Bild: Kaum zu begreifen. Missbrauch an Kindern lässt alle ratlos zurück
taz: Herr Bredt-Dehnen, beim gerade laufenden [1][Prozess um den
massenhaften Kindesmissbrauch auf einem Campingplatz in Lügde] geht es vor
allem um die Opfer und die Täter. Es sind aber weitaus mehr Menschen von
den Folgen der sexuellen Gewalt betroffen, beispielsweise Polizist*innen,
die das gefundene Bild- und Videomaterial auswerten.
Dietrich Bredt-Dehnen: Viele Polizeibeamte, die sich auf 104 Stellen in
Bielefeld und im Landeskriminalamt Nordrhein-Westfalen verteilen, schauen
und hören sich die Bilder, Dateien, Tonaufnahmen an, ordnen sie ein und
untersuchen sie auf Strafbarkeit. Sie müssen unter anderem herausfinden, ob
des weitere Opfer und Täter gibt. Und ob der Vorwurf des sexuellen
Kindesmissbrauchs, der den drei Tatverdächtigen vorgeworfen wird, stimmt.
Ist das nicht relativ klar? Auf dem Material sollen die drei Männer zum
Teil zu sehen und zu hören sein, sie haben viele Taten gestanden.
Das sind zehntausende Dateien, jede einzelne muss angeklickt werden. Viele
Dateien haben die Angeklagten nicht selbst produziert, sondern die stammen
aus dem Internet, von Online-Tauschbörsen und Tauschringen. Manches davon
kennt die Polizei bereits. Die sichtenden Beamten müssen filtern: Was ist
alt, was ist neu?
Was sind das für Menschen, die sich beruflich solch brachiale Gewalt
ansehen?
Ganz normale Kripobeamte, die diese Arbeit freiwillig übernommen haben.

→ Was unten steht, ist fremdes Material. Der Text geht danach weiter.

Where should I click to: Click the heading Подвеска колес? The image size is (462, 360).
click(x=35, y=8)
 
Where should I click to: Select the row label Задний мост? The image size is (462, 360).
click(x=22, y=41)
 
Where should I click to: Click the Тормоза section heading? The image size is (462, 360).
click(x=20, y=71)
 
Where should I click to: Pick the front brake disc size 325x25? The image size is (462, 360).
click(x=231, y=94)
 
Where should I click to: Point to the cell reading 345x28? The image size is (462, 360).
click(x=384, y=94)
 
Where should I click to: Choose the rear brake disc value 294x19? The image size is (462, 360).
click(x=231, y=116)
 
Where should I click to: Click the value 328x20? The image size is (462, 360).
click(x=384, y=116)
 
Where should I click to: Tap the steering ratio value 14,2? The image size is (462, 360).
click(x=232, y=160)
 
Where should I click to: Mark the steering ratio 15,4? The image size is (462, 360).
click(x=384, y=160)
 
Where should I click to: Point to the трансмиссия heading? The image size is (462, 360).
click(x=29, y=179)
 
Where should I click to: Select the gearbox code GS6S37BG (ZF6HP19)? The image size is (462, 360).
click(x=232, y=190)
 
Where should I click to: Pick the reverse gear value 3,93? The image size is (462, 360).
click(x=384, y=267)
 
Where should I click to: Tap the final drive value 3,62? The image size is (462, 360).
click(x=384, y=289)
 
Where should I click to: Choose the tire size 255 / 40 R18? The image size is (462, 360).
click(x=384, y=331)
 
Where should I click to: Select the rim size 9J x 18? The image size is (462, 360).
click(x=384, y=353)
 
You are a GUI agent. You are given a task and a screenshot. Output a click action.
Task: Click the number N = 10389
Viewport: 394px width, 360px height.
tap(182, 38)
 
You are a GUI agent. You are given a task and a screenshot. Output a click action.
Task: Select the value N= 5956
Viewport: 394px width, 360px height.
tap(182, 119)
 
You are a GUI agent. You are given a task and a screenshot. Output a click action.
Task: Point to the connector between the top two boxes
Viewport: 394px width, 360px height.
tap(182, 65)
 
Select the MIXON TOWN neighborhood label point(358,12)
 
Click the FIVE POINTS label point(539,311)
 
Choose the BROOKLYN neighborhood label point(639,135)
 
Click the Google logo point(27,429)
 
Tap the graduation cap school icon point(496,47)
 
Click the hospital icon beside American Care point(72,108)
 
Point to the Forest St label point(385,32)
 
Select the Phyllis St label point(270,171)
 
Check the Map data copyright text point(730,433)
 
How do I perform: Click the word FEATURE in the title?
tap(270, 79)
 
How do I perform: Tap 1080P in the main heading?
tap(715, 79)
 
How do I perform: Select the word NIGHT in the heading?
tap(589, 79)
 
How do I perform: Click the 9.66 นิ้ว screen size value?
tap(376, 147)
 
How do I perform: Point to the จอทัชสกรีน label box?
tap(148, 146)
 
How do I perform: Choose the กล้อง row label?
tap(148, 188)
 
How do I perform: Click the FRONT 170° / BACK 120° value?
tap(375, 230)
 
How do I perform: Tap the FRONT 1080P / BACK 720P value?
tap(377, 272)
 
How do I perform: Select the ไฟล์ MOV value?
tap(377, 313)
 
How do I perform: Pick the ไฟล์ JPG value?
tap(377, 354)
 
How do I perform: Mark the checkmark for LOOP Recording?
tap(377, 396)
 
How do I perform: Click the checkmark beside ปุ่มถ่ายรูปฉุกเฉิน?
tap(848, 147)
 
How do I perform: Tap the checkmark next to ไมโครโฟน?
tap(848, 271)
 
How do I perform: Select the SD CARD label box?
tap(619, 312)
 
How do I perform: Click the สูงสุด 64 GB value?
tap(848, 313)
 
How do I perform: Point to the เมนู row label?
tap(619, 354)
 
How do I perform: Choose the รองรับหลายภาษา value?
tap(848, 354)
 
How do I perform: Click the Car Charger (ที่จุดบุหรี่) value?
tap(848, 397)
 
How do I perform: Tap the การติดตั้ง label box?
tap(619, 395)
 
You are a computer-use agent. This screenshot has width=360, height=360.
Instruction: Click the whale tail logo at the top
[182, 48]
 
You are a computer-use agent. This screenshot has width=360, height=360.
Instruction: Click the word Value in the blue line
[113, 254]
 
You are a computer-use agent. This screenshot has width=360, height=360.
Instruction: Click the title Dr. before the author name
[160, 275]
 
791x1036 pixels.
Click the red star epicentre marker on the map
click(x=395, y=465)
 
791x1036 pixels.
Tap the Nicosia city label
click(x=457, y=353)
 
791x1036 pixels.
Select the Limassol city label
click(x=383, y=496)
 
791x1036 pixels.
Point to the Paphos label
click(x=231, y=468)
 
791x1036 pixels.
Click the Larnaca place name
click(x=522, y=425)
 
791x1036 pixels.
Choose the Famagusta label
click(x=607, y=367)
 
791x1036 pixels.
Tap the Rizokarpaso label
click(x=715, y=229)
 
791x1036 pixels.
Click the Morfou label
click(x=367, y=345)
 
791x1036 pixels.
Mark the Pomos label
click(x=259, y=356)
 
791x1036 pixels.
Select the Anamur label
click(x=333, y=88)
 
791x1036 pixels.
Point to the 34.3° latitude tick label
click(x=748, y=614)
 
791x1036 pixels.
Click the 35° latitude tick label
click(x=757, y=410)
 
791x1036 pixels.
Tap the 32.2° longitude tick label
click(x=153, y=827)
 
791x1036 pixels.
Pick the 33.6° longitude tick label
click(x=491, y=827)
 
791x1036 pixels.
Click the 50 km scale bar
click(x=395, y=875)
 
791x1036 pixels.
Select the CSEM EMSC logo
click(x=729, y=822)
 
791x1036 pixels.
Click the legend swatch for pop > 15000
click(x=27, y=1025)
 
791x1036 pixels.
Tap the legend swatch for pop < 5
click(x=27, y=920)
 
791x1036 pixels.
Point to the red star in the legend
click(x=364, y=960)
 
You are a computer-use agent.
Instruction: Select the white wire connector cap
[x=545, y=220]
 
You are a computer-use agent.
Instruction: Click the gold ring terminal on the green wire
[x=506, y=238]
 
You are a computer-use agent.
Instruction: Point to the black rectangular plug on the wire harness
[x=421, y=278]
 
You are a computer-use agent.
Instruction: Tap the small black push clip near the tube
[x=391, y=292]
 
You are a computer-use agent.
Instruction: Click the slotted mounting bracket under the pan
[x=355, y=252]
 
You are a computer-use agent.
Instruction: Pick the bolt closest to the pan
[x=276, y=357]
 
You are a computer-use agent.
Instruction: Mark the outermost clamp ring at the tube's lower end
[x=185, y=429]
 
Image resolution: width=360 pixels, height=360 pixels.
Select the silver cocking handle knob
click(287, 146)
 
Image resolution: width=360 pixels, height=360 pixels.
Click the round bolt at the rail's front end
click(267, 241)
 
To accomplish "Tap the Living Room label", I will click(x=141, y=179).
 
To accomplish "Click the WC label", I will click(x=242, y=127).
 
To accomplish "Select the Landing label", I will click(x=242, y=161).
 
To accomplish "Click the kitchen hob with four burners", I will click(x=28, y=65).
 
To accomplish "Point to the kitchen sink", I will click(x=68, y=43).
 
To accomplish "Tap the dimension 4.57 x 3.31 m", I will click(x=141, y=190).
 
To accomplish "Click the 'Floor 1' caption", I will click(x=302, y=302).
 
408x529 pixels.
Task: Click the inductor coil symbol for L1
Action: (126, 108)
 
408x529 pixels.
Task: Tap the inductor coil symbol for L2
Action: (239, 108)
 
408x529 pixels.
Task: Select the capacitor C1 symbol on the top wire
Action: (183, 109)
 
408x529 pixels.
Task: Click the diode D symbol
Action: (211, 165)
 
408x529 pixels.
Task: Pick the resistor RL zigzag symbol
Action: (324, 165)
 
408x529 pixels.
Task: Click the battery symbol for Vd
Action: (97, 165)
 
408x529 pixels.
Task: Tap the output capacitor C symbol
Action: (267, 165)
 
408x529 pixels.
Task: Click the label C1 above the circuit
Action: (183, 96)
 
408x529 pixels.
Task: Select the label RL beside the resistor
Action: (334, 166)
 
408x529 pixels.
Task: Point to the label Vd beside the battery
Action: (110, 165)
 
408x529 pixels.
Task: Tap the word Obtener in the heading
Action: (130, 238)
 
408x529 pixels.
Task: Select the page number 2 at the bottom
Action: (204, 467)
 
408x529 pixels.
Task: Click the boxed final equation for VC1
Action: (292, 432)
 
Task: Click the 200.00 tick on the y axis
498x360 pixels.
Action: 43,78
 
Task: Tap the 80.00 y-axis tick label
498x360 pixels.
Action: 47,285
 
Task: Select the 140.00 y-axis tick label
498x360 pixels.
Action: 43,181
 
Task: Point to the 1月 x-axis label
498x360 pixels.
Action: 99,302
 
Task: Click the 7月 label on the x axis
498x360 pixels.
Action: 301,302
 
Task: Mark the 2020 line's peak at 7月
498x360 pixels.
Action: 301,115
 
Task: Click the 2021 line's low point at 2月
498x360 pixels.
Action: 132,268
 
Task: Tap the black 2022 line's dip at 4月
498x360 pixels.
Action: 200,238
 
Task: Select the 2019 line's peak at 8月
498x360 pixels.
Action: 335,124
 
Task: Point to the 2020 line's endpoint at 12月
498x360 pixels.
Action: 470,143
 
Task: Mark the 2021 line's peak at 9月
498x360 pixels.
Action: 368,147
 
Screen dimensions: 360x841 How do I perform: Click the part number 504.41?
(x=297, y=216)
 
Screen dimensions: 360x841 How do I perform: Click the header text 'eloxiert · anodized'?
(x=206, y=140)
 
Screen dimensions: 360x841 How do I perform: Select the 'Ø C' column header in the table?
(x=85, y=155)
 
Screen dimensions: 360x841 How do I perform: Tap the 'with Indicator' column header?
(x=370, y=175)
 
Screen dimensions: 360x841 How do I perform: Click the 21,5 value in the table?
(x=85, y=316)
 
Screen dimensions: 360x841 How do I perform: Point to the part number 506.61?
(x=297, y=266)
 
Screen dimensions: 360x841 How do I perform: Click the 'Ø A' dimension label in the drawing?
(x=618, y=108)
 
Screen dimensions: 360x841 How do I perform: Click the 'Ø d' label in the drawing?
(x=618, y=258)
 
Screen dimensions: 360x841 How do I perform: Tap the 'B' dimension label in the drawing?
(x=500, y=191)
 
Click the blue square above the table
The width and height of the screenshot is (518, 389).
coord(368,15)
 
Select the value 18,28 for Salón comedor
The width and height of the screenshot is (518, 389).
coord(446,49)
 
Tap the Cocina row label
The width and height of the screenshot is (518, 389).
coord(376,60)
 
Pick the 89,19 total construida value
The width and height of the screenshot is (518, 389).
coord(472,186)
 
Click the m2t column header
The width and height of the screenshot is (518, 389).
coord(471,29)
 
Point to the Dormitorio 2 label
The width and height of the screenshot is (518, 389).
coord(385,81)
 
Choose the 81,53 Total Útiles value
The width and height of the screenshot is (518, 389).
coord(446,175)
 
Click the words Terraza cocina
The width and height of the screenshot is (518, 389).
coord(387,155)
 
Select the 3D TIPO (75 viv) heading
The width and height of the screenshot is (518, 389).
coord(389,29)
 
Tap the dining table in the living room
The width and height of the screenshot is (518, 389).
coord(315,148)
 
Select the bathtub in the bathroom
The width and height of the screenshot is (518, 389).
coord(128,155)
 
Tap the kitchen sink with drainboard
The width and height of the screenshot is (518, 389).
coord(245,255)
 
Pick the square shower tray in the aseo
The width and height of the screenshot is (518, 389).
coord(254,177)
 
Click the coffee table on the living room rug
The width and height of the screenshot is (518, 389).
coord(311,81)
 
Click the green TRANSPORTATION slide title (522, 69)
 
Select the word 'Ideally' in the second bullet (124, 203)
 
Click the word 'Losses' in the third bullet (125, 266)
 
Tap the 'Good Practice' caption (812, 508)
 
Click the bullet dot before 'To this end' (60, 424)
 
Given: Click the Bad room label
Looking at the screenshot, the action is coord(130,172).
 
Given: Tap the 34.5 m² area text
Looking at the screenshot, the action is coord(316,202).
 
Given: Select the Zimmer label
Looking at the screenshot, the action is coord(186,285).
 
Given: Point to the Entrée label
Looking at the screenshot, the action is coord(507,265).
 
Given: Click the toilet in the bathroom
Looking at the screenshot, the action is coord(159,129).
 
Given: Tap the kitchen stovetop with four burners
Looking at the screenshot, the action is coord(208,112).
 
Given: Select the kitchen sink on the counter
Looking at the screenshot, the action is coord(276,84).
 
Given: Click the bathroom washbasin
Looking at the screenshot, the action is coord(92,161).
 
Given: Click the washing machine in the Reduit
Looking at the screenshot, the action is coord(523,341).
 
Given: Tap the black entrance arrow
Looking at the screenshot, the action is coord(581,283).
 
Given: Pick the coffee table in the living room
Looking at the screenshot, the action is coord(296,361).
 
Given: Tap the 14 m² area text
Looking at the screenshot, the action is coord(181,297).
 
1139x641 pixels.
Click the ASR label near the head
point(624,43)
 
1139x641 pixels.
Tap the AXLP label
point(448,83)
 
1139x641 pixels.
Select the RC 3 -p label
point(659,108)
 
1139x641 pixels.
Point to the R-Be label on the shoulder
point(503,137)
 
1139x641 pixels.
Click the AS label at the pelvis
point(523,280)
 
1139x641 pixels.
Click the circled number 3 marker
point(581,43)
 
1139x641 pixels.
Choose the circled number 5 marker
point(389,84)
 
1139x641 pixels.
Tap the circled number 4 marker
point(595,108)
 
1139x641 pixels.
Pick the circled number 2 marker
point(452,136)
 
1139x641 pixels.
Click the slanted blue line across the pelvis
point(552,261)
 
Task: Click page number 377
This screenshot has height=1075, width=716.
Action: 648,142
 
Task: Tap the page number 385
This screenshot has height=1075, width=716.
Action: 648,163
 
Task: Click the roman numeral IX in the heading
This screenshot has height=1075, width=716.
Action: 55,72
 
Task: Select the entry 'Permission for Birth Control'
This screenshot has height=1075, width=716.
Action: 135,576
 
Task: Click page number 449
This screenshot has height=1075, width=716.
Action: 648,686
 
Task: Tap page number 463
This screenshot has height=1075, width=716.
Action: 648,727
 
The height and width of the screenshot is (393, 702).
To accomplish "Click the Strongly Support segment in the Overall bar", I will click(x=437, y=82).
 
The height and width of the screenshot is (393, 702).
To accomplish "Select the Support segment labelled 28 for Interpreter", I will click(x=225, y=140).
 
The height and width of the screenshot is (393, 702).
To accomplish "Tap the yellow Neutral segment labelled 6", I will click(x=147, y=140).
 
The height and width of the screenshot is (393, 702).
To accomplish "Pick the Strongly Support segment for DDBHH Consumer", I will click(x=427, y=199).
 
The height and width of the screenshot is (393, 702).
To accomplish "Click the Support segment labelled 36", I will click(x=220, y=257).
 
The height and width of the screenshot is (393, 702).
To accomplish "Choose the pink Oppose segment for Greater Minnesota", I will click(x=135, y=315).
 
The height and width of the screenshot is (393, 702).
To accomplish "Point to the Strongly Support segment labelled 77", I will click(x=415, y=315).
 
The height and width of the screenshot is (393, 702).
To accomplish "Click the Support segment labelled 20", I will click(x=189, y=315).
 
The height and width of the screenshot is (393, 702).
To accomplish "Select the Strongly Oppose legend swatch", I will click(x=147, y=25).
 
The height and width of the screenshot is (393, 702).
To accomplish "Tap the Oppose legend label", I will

Sie
wollen, dass die Täter bestraft und die Kinder gerettet werden, dass der
Missbrauch aufhört.
Wie wirkt sich das Sichten des Materials auf die Psyche der
Kriminalist*innen aus?
Die meisten entwickeln im Laufe der Zeit eine Art Resilienz, sie lassen
bestimmte Dinge nicht so dicht an sich heran. Das müssen sie tun, sonst
könnten sie die Arbeit nicht machen. Das ist bei Beamten, die
Todesnachrichten überbringen oder an Tatorte mit Leichen gerufen werden, im
Übrigen auch so.
Das heißt, sie stumpfen ab?
Nein, ganz und gar nicht. Das Gesehene und Gehörte nimmt die Polizist*innen
erheblich mit. Manche werden überaus empfindsam und tragen das Gesehene
nach Hause. Wenn sich beispielsweise eine junge Mutter fragt, ob sie ihrem
strampelnden Baby die Beine auseinanderdrücken darf, um es zu wickeln. Oder
ein Vater, der seine Kinder in der Hitze nicht mehr nackt im Garten
herumtoben lässt, weil die Nachbarn die Kinder ja fotografieren könnten.
Oder wenn jemand auf dem Spielplatz oder im Schwimmbad hinter jedem engeren
Körperkontakt eines Erwachsenen mit einem Kind etwas Ungebührliches
vermutet.
An dieser Stelle kommen Sie ins Spiel?
Ja, dafür sind wir Polizeiseelsorger und andere Kriseninterventionsdienste
da. Wir sprechen mit den Frauen und Männern, wir fangen ihre Gedanken und
Ängste auf, wir bieten präventiv Supervision, Beratung und Einzelgespräche
an. Sie können alles sagen, was sie beschäftigt. Das Sichten und Auswerten
des Materials ist eine psychisch hoch belastende Tätigkeit. In zum Glück
seltenen Fällen benötigen manche nach einer gewissen Zeit eine
Psychotherapie oder eine spezielle Traumabehandlung. Mitunter begleiten wir
auch die Familien der Kripobeamten. Ziel unserer Arbeit ist, dass alle
Polizist*innen in diesem belastenden Arbeitsbereich psychisch stabil und
gesund bleiben.
Werden die Beamten, die das Material sichten, gesondert psychologisch
geschult?
Sie bekommen keine psychologische Schulung, werden aber inzwischen gut auf
das, was sie tun müssen, vorbereitet. Ebenso wichtig sind scheinbar
lapidare Dinge wie ein bestens ausgestatteter Arbeitsplatz, moderne
Software, ein angenehmer Raum. Da ist erheblicher Nachholbedarf und in der
Polizei NRW wird dem nun endlich nachgegangen.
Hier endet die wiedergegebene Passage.